Stored items:
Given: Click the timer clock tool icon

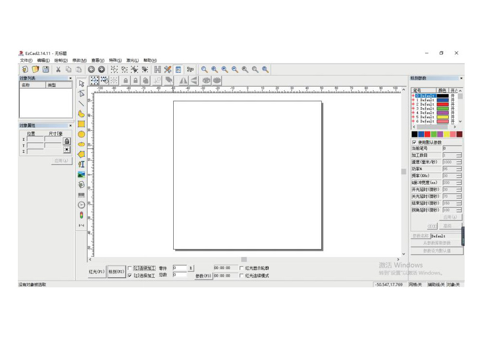Looking at the screenshot, I should click(82, 205).
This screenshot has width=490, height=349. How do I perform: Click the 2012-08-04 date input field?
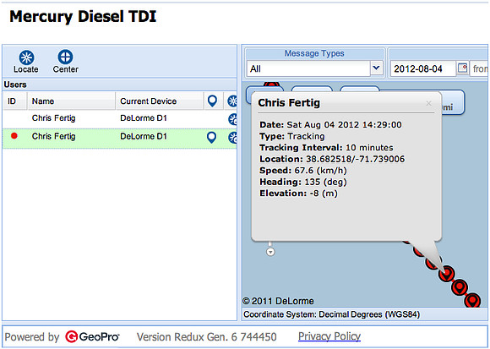click(423, 68)
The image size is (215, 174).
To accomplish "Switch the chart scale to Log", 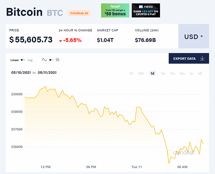I will click(x=30, y=60).
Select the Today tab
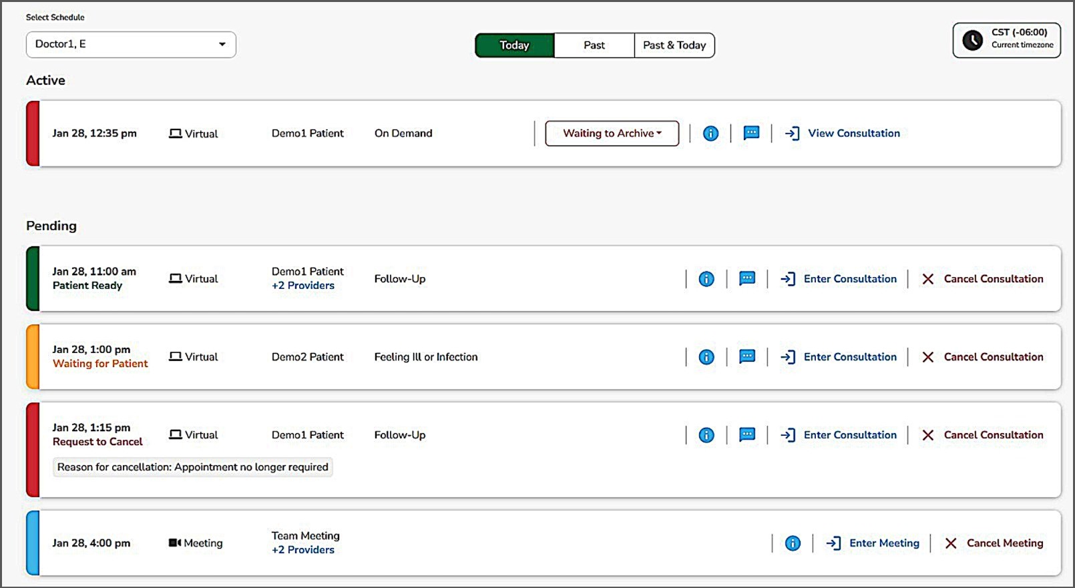This screenshot has height=588, width=1075. pos(514,45)
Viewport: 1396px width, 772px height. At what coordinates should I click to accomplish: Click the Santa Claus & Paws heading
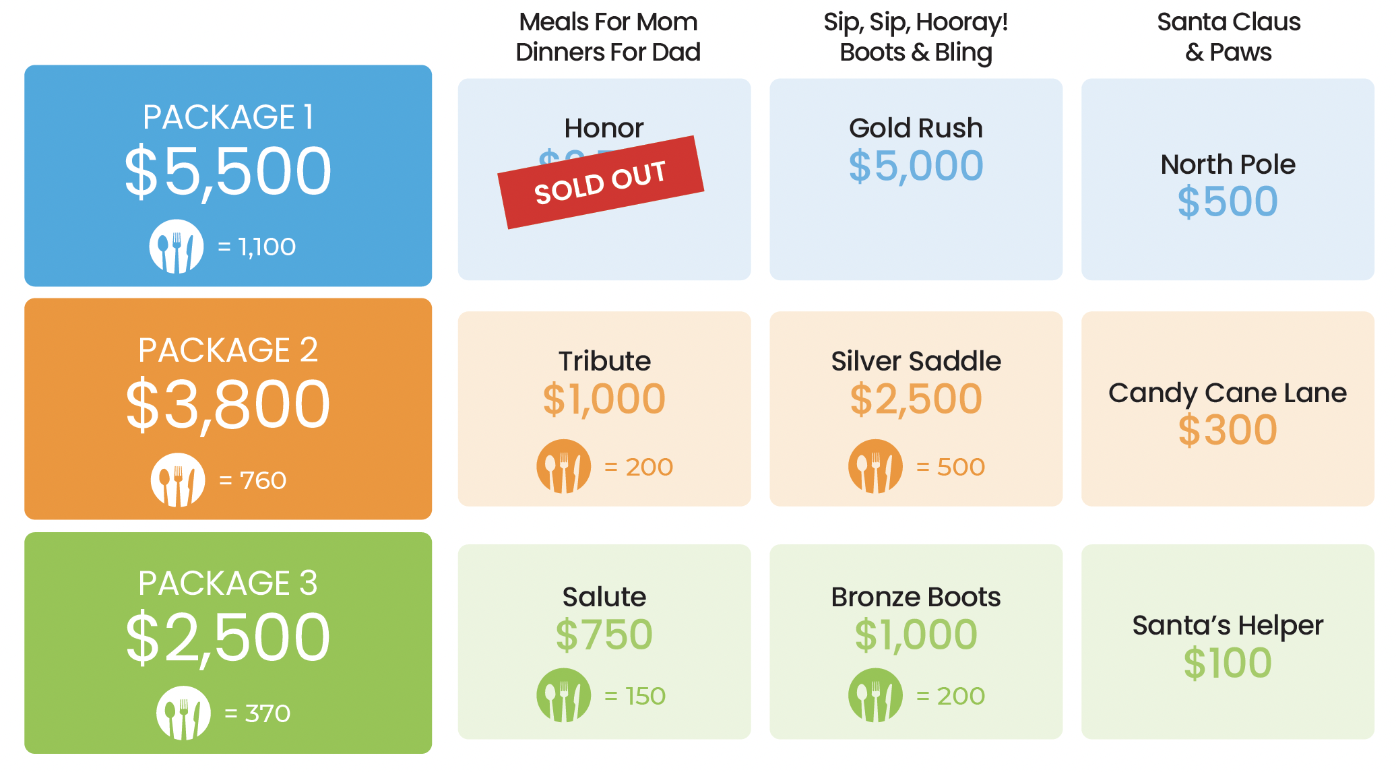(1228, 37)
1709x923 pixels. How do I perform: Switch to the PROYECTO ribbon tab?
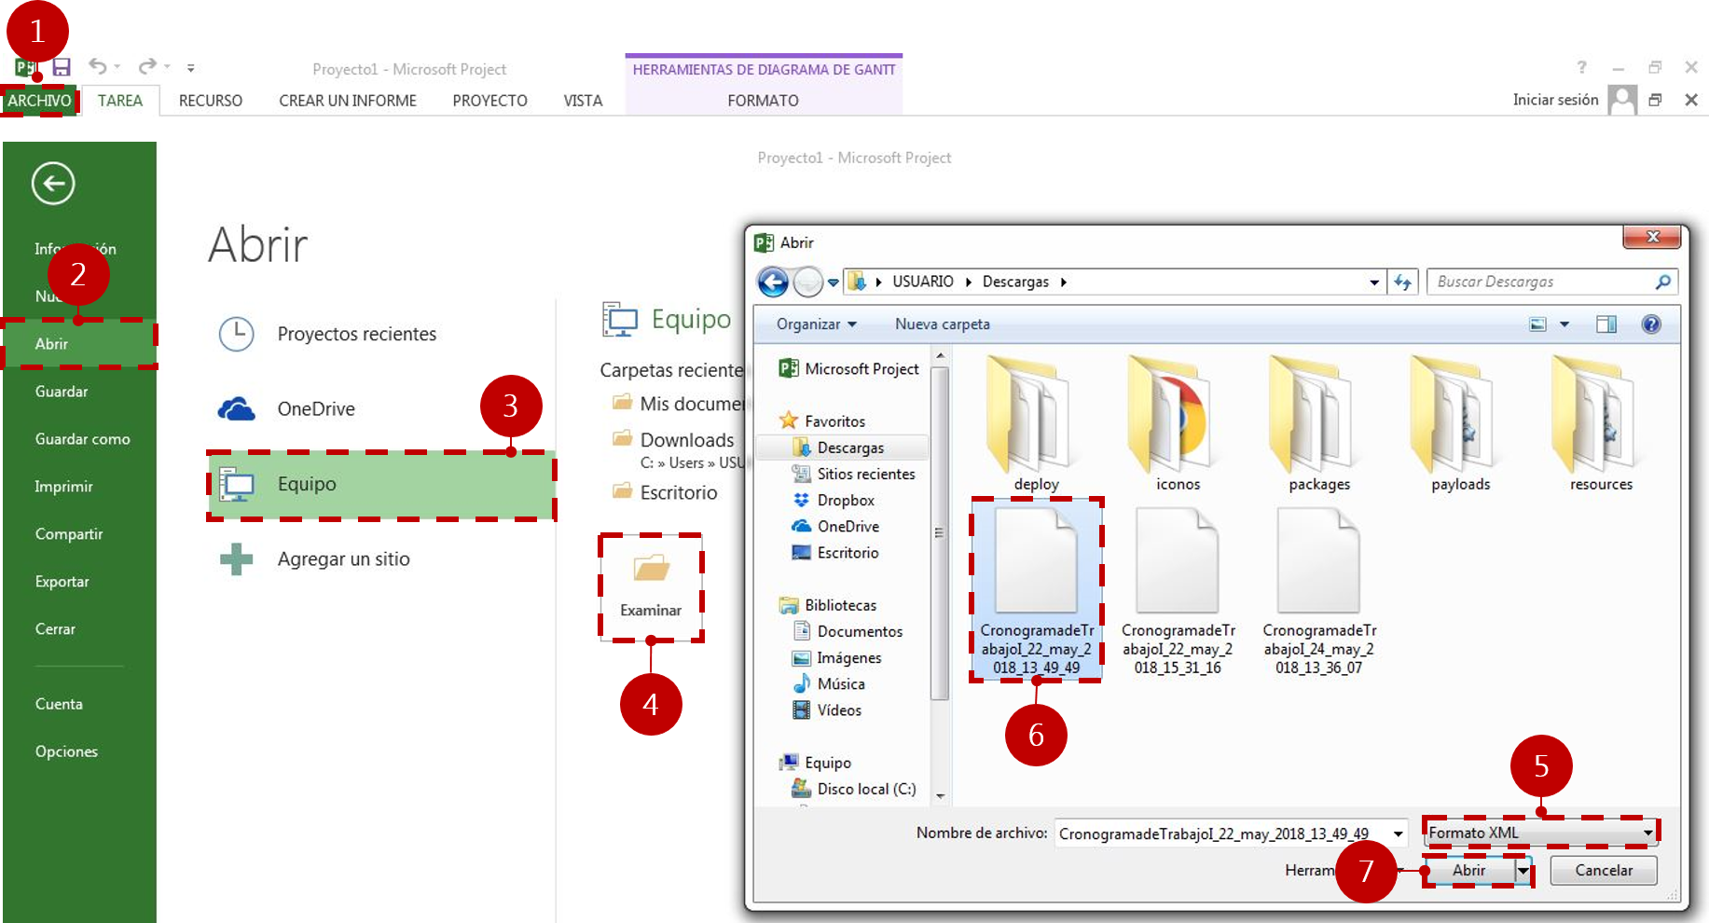point(489,101)
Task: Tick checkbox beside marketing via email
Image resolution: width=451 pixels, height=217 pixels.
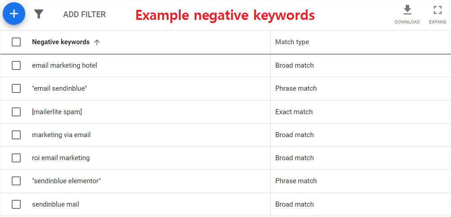Action: [x=16, y=135]
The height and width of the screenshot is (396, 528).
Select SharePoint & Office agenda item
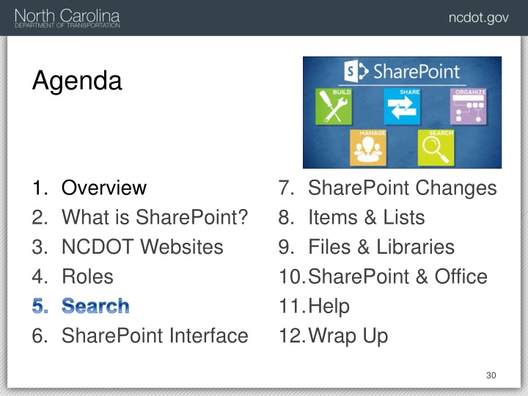pos(397,276)

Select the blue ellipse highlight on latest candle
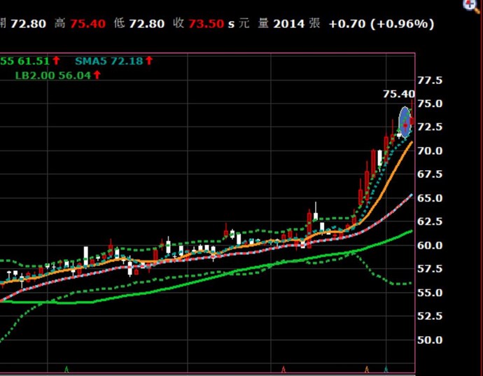405,122
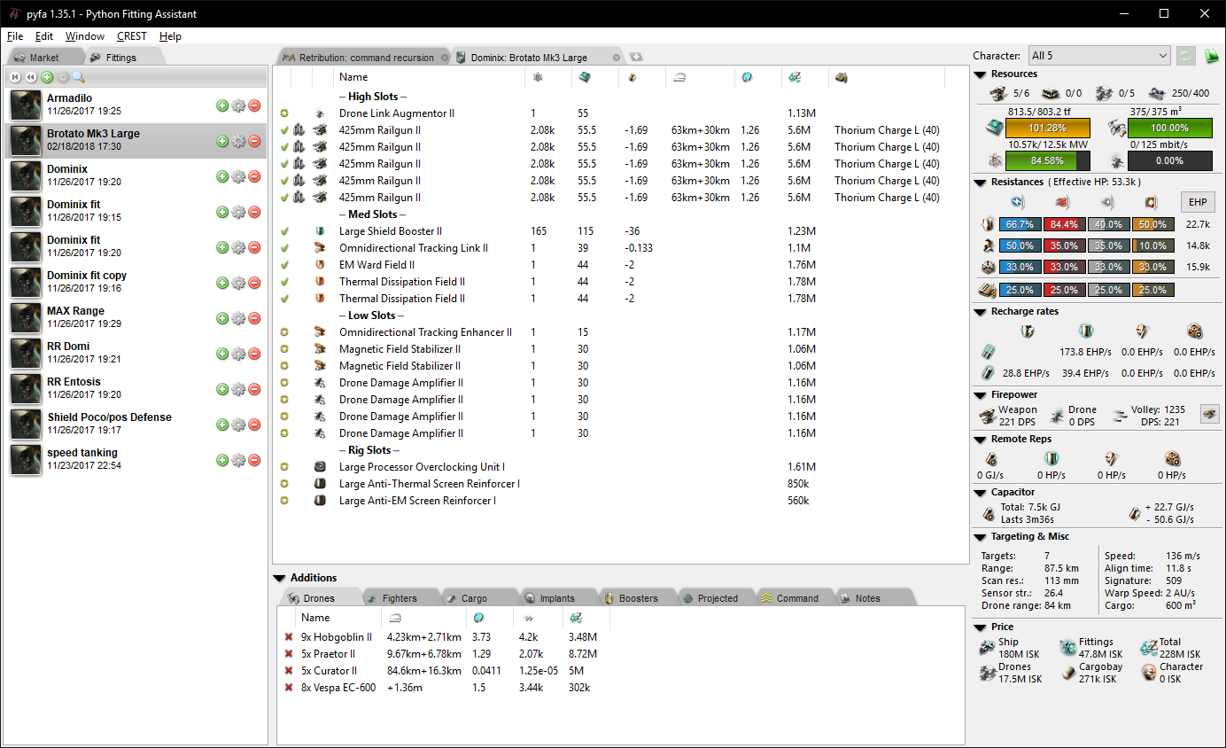Viewport: 1226px width, 748px height.
Task: Open the damage pattern icon beside Volley stats
Action: [1209, 413]
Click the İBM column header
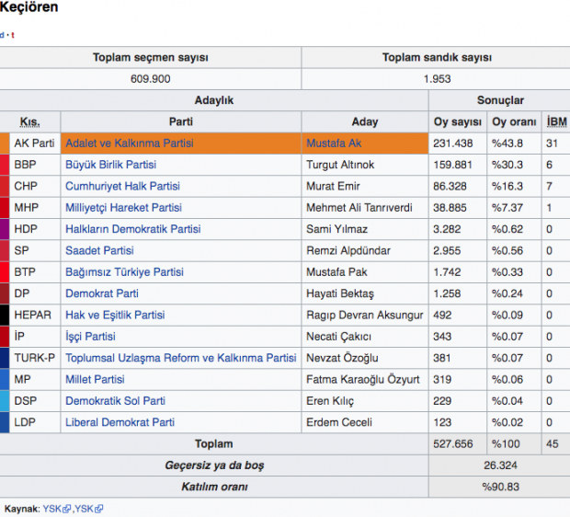 point(556,122)
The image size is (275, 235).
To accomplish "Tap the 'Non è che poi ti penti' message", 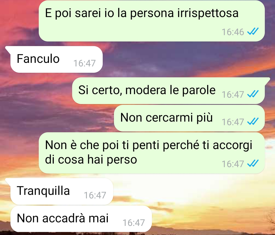I will (x=152, y=153).
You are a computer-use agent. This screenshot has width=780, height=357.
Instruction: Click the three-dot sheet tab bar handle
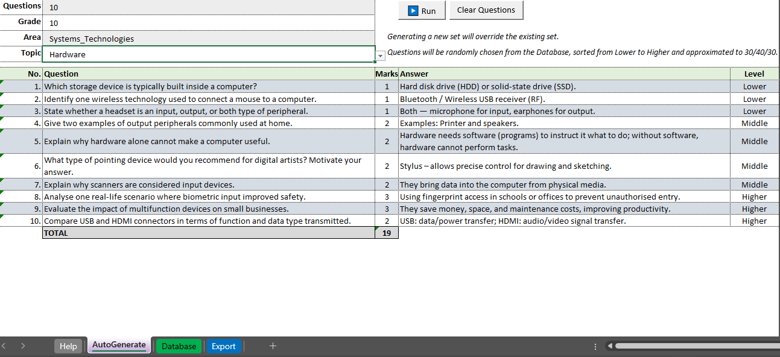click(595, 346)
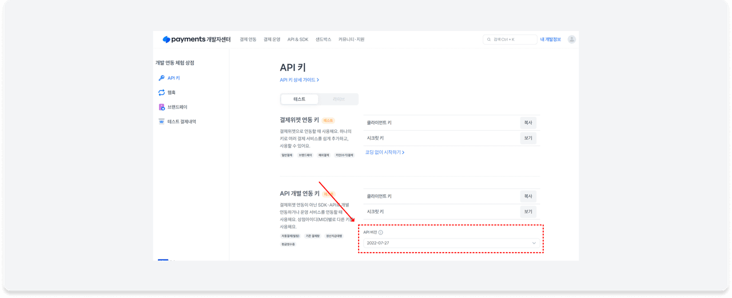Click the 테스트 결제내역 won icon
Image resolution: width=732 pixels, height=298 pixels.
pos(161,121)
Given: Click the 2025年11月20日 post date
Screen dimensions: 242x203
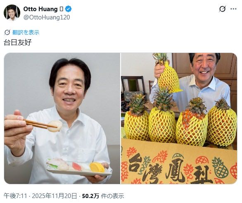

EXERCISE DIRECTIONS: Whenever a line of the data includes "size", copy that line.

SOLUTION FOR THIS EXERCISE:
The image size is (215, 174).
The image size is (275, 235).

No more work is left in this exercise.